Publication
Evaluation of a New Brain Tissue Probe for Intracranial Pressure, Temperature, and Cerebral Blood Flow Monitoring in Patients with Aneurysmal Subarachnoid Hemorrhage
Journal Paper/Review - Oct 1, 2016
Seule Martin, Sikorski Christopher, Sakowitz Oliver, von Campe Gord, Santos Edgar, Orakcioglu Berk, Unterberg Andreas, Keller Emanuela
Units
PubMed
Doi
Citation
Type
Journal
Publication Date
Issn Electronic
Pages
Brief description/objective
OBJECTIVE
To evaluate an intraparenchymal probe for intracranial pressure (ICP) and temperature (TEMP) monitoring as well as determination of cerebral hemodynamics using a near-infrared spectroscopy (NIRS) and indocyanine green (ICG) dye dilution method (NIRS-ICP probe).
METHODS
The NIRS-ICP probe was applied after aneurysmal subarachnoid hemorrhage if multimodal monitoring was established due to poor neurological condition. ICP and TEMP values were obtained from ventricular catheters and systemic temperature sensors. Repeated NIRS-ICG measurements (2 injections within 30 min) were performed daily for determination of cerebral blood flow (CBF), cerebral blood volume (CBV), and mean transit time of ICG (mttICG). Secondary neurologic dysfunction was defined as brain tissue oxygen tension <20 mmHg and/or lactate/pyruvate ratio >35 obtained from cerebral probing.
RESULTS
A total of 128 NIRS-ICG measurements were performed in ten patients. The correlation coefficients between ICP and TEMP values obtained with the NIRS-ICP probe and values from routine monitoring were r = 0.72 and r = 0.96, respectively.

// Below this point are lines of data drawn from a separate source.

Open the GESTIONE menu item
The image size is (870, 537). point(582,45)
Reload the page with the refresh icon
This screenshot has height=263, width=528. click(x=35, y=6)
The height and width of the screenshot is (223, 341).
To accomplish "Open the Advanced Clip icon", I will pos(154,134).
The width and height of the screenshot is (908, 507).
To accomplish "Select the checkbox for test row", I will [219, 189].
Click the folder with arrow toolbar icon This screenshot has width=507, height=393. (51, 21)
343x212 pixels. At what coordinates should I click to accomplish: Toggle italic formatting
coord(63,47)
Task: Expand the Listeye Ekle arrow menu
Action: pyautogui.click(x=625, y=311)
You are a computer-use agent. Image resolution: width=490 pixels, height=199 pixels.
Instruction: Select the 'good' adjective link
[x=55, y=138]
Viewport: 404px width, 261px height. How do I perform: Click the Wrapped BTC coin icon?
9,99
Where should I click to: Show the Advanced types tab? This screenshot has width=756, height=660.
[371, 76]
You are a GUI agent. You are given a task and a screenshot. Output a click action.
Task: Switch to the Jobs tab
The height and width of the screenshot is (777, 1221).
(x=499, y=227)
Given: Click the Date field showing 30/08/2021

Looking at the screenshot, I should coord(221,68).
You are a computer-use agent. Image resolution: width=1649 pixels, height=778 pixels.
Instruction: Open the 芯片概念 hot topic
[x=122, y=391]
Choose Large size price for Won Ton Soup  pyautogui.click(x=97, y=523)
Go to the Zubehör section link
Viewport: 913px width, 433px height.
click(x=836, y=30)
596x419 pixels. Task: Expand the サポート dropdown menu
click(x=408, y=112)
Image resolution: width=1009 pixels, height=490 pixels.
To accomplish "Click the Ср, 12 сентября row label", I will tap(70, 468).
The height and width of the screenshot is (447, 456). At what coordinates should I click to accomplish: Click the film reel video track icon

The mean values were 30.3 ± 13.6 ml/100 g/min for CBF, 3.3 ± 1.2 ml/100 g for CBV, and 6.8 ± 1.6 s for mttICG. The coefficients of variation from repeated NIRS-ICG measurements were 10.9 % for CBF, 11.7 % for CBV, and 3.8 % for mttICG. The sensitivity for detection of secondary neurologic dysfunction was 85 % and the specificity 83 % using a CBF-threshold of 25 ml/100 g/min.
CONCLUSION
Multimodal monitoring using the NIRS-ICP probe is feasible with high reproducibility of measurement values and the ability to detect secondary neurologic dysfunction. No safety concerns exist for the routine clinical use of the NIRS-ICP probe.